Rick Ehrheart, a now retired pastor from Mountain of Faith Lutheran Church in Tooele, nicknamed “Pastor Rick,” told Utah News Dispatch it all started in 2019.

“Our little church here in Tooele. … we found someone living on our church patio, then someone had set up an encampment on our front yard, and probably the toughest one was one Saturday, another member and I were at the church doing some work and there was a young lady sleeping on the ground next to the church,” Ehrheart said. “We found out she had been thrown out of an abusive relationship. She had nowhere to go.”

“It just made it so apparent, the problem that Tooele had,” he added. “We had no place to refer to anybody who was homeless at the time. Literally no place.”

Switchpoint Tooele
The women’s dormitory at Switchpoint Tooele Community Resource Center in Tooele is pictured on Friday, May 24, 2024. (Photo by Spenser Heaps for Utah News Dispatch)

So Ehrheart said he started to get involved and ask questions. That year he attended a faith leaders luncheon at the Governor’s Mansion and started talking to people working in the governor’s office. Long story short, he was eventually introduced to people leading Switchpoint, which began its operations in southern Utah, based in St. George.

“I made the mistake of calling (Switchpoint executive director) Carol Hollowell,” he joked, and that started a chain reaction of meetings and effort that eventually brought the Harris Community Village to fruition. “It was kind of like one miracle after another that made it happen.”

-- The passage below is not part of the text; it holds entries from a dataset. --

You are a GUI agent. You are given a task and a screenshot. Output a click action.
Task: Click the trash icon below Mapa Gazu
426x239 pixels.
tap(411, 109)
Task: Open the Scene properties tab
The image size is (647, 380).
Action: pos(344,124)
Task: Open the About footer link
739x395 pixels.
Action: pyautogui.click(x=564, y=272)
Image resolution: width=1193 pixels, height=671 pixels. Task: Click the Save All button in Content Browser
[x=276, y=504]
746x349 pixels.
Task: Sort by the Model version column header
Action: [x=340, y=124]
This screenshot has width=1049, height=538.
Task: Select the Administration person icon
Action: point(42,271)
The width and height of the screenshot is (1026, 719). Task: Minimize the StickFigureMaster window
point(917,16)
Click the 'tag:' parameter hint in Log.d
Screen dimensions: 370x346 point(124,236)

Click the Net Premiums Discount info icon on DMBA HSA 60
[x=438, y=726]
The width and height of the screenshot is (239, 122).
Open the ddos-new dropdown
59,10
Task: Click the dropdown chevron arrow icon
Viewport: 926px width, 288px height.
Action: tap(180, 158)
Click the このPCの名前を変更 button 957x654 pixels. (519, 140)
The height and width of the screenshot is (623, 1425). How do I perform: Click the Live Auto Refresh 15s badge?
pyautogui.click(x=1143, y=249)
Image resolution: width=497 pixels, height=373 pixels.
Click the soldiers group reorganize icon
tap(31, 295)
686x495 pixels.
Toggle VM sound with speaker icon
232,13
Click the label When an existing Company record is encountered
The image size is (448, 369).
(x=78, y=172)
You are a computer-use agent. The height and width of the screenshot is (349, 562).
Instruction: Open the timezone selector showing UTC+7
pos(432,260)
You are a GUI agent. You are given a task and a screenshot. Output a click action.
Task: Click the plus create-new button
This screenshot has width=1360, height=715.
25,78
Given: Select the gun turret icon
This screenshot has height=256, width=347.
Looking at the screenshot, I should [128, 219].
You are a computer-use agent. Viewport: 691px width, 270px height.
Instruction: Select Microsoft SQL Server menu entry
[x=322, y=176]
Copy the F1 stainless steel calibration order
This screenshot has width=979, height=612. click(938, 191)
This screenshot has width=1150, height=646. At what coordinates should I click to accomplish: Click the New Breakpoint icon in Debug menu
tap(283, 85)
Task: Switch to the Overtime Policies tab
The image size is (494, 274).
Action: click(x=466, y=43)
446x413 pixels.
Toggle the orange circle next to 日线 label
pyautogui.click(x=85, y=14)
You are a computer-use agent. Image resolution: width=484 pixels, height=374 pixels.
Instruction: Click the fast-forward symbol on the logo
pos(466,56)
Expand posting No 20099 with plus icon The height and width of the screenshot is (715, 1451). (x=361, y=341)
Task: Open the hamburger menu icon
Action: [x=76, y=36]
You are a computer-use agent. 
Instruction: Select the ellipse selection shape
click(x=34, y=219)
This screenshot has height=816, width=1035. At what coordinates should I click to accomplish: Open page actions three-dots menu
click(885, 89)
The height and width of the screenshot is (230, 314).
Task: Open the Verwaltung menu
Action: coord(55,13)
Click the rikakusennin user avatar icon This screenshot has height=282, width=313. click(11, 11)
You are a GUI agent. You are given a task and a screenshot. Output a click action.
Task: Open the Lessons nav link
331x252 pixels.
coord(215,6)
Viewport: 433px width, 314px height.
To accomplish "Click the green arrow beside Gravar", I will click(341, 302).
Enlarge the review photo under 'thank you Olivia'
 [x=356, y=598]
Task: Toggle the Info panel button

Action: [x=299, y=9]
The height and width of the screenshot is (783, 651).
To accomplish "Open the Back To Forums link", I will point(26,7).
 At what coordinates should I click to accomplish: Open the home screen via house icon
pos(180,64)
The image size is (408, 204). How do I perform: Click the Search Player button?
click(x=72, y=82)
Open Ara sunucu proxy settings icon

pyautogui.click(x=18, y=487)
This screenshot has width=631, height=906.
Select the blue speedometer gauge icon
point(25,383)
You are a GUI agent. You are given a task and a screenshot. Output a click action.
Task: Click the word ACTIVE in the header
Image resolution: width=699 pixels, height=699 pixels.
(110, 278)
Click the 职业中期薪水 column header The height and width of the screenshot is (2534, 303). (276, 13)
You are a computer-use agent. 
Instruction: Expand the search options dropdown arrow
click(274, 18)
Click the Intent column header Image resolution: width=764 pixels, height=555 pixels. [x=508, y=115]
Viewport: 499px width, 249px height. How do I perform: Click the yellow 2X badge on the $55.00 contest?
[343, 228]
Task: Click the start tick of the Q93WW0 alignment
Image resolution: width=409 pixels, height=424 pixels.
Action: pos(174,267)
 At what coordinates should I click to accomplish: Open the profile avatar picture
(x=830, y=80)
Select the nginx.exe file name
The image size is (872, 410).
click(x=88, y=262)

The Tooele County Housing Authority ended up acquiring the former Harris Elementary School from a drug treatment center provider, which in 2019 successfully rezoned the school to be a drug rehab center.

“They took a lot of heat when the rezoning went through,” Ehrheart said. “But they got it through, so when we bought it … it had already been rezoned so we didn’t have to go through that again.”

It’s usually no easy feat to establish new homeless shelters. In 2017, after Salt Lake city and county officials worked for more than two years to site three new homeless resource centers, neighbors were up in arms. But in Tooele, there wasn’t nearly as much outcry. Perhaps that’s because the small-town facility flew under the radar, plus it had already been rezoned.

Since its opening, Harris Community Village also seems to mesh seamlessly with its surrounding community. Ehrheart said perhaps Tooele residents have been able to more easily accept it since it also came with permanent supportive housing, and both are operated by a provider that has firm rules when it comes to drug use.

The $31 million project was made possible using funds from the state, Tooele County, and The Church of Jesus Christ of Latter-day Saints, as well as other private donations, according to Switchpoint.

“If you can get permanent supportive housing along with the shelter, you’re doing a really good thing,” he said. “And I think that makes this such a special project.”